Recorded data
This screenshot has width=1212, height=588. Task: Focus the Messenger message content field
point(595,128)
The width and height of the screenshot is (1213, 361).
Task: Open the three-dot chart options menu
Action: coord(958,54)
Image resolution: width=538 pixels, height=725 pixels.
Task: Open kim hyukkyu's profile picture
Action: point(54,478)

Task to carry out
Nothing may be omitted. Restate all of the entries exactly.

Answer space
This screenshot has width=1212, height=588. Task: Focus the Messenger message content field
point(595,128)
The width and height of the screenshot is (1213, 361).
Task: Open the three-dot chart options menu
Action: coord(958,54)
Image resolution: width=538 pixels, height=725 pixels.
Task: Open kim hyukkyu's profile picture
Action: point(54,478)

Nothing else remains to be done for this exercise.